Task prompt: Nothing but a number belongs in the answer: the count of lines below that contain the word "Given".

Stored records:
....................

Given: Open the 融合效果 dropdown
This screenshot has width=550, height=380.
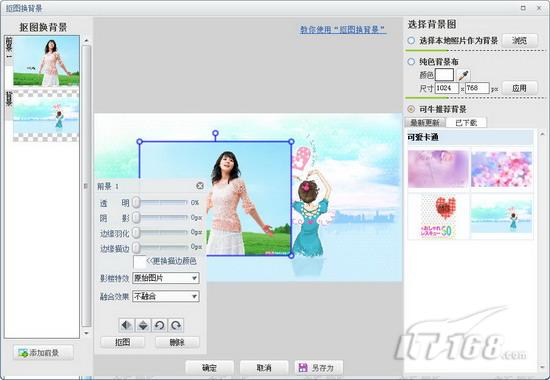Looking at the screenshot, I should 166,296.
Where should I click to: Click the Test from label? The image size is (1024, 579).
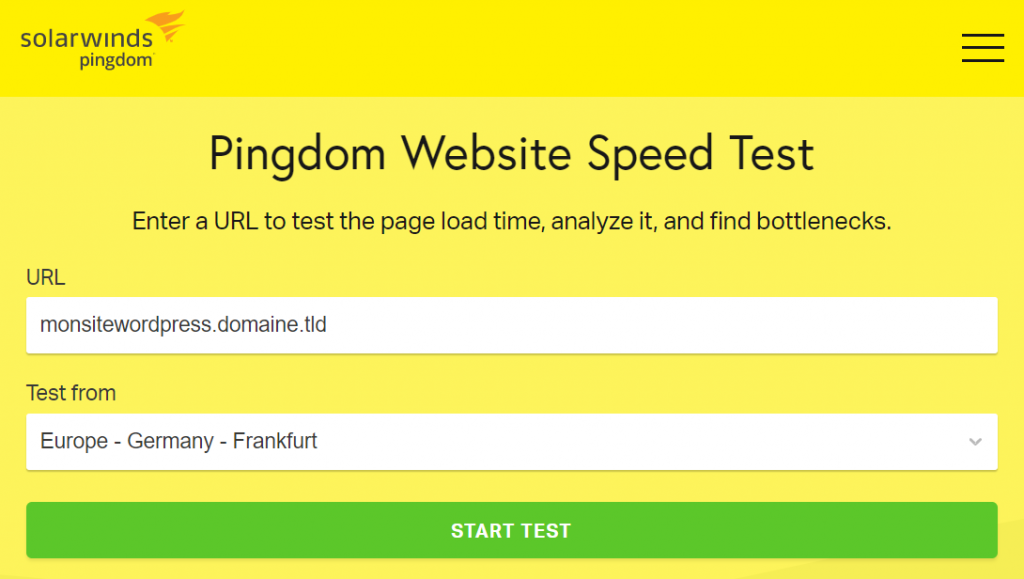pyautogui.click(x=71, y=393)
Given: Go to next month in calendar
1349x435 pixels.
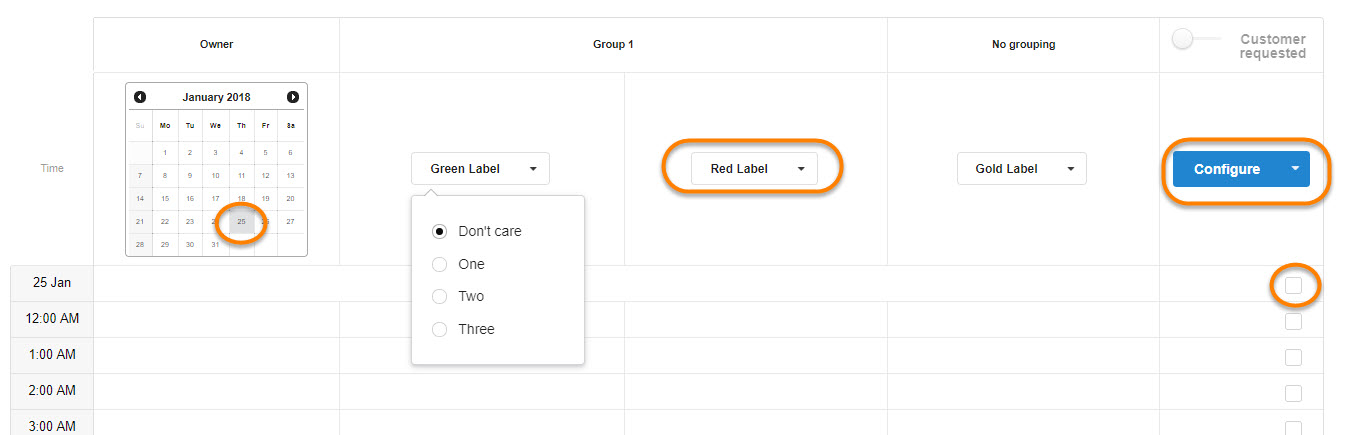Looking at the screenshot, I should pyautogui.click(x=293, y=97).
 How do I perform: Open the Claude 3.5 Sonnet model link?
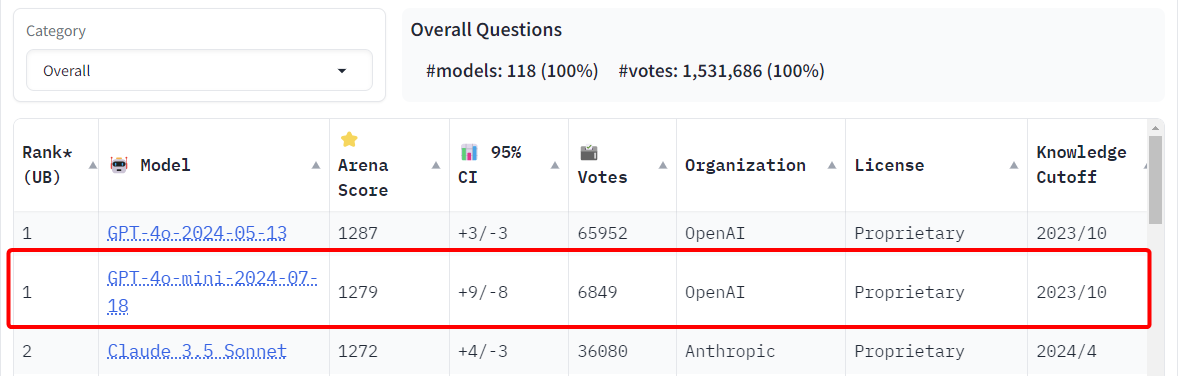(197, 351)
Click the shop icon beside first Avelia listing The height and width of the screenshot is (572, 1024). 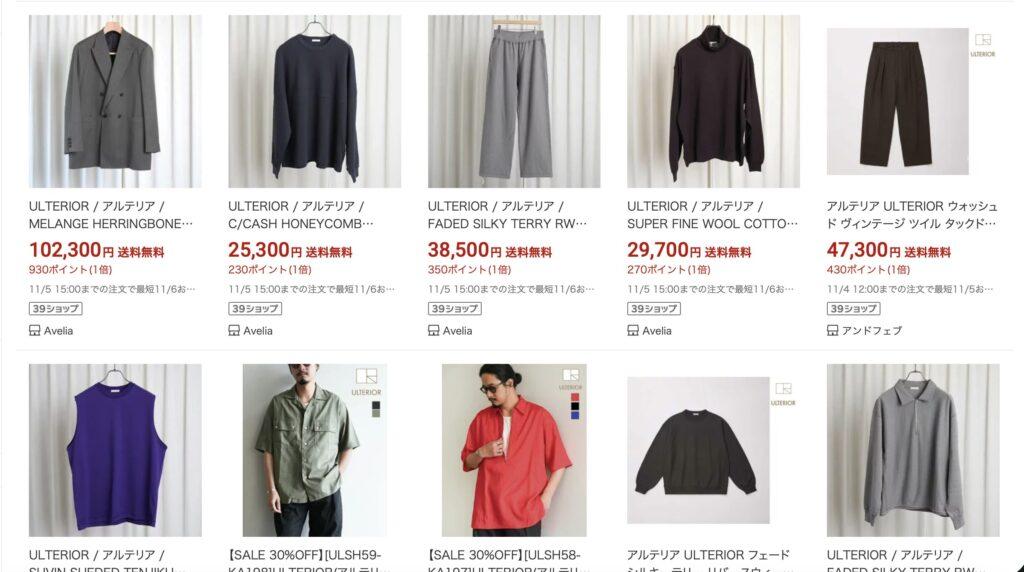[35, 330]
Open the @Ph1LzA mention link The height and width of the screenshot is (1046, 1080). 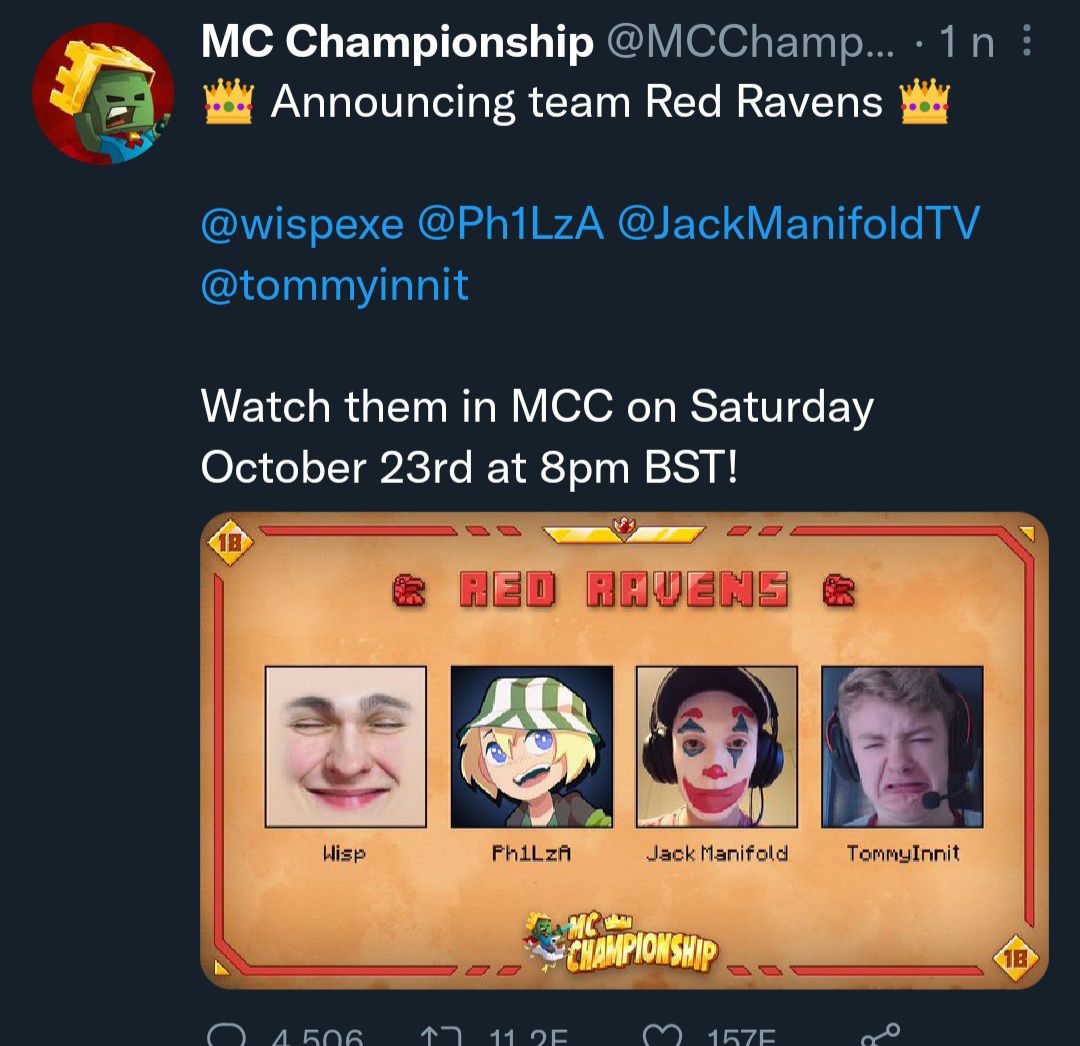510,224
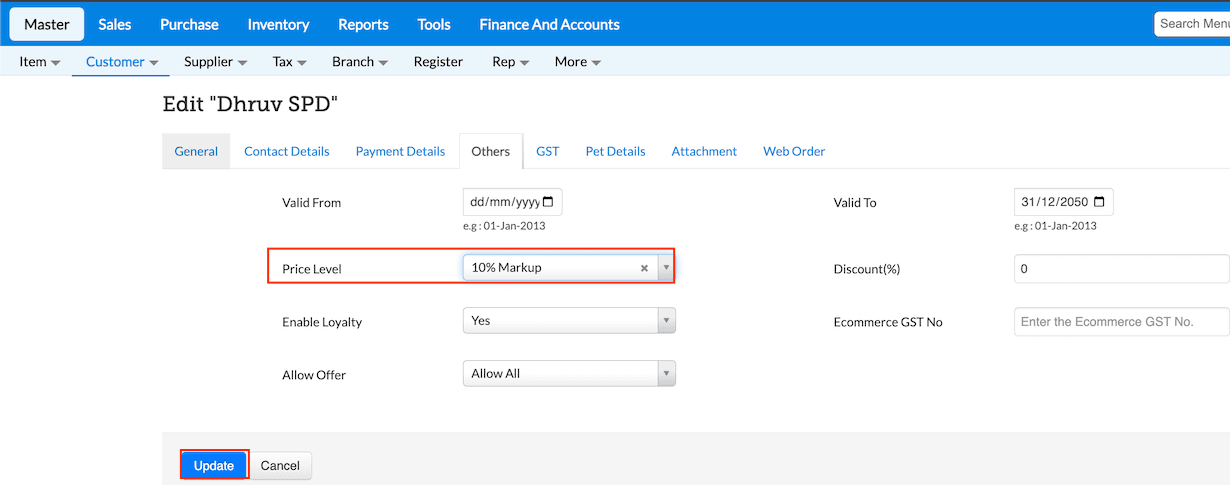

....................

Written solution: 2